Pull every line with the word "agent" out of the entries below.
Provided entries Start Marker
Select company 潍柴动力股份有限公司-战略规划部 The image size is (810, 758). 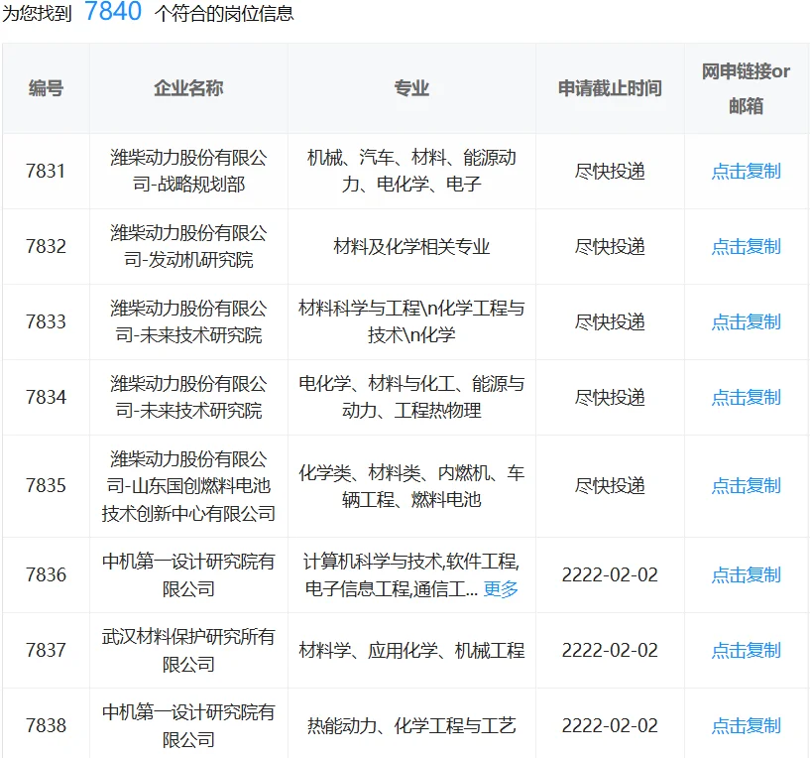tap(187, 172)
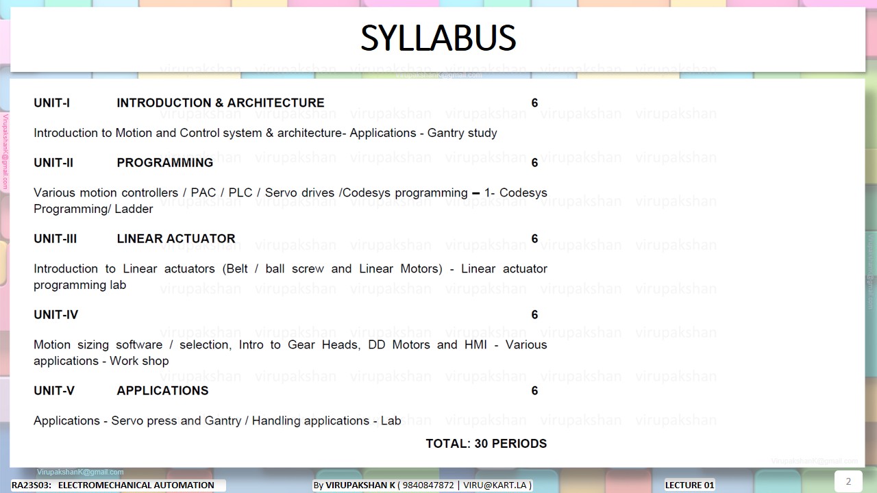Select the UNIT-IV label

click(x=56, y=314)
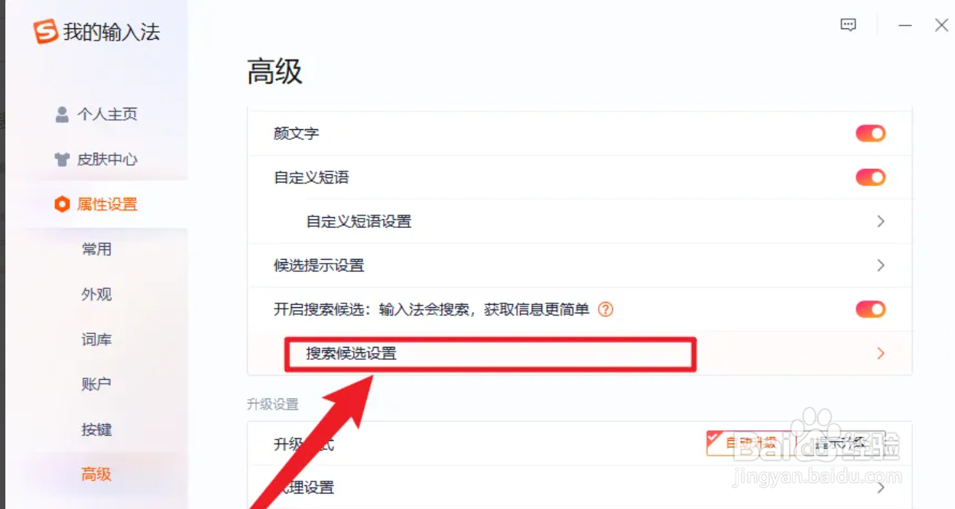Click the shirt icon beside 皮肤中心
The height and width of the screenshot is (509, 955).
tap(62, 160)
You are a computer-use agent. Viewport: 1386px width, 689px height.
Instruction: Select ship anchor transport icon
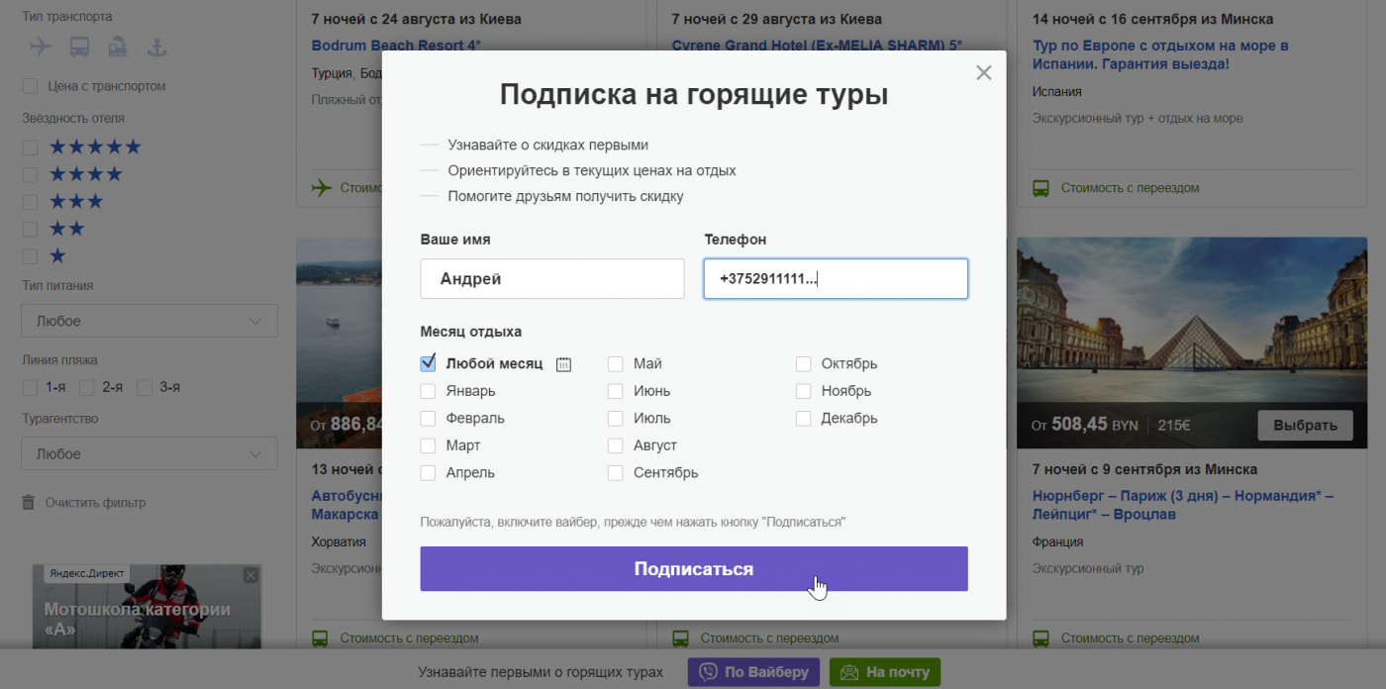pyautogui.click(x=156, y=47)
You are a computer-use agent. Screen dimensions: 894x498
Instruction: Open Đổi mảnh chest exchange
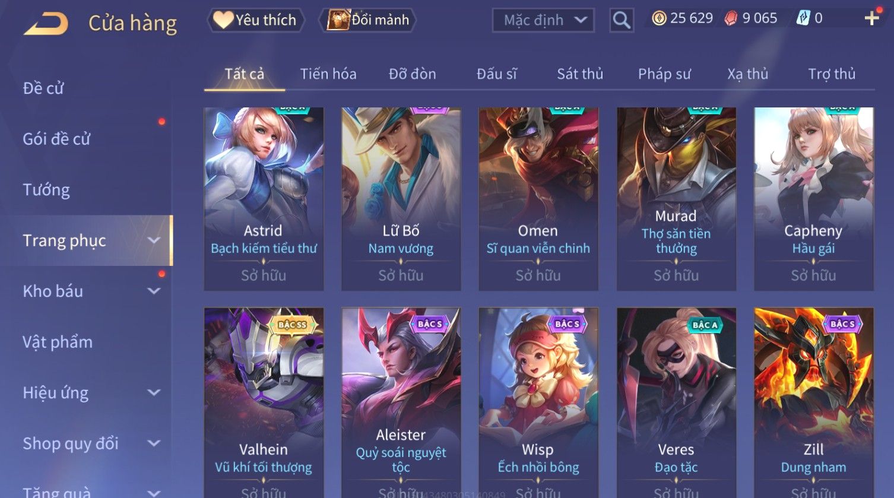pyautogui.click(x=368, y=20)
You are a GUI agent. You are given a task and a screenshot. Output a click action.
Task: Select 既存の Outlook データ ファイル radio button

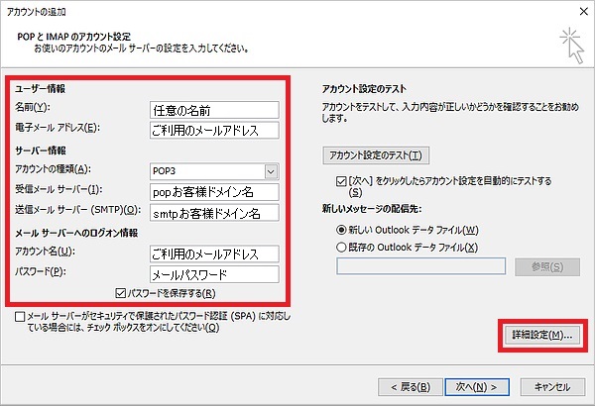coord(342,246)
Provided entries End Marker
Your solution:
You are a computer-use agent. Viewport: 1386px width, 689px height.
You are a computer-use agent. Screen dimensions: 894x498
You are a GUI agent. You are given a task and a screenshot. Output a click action.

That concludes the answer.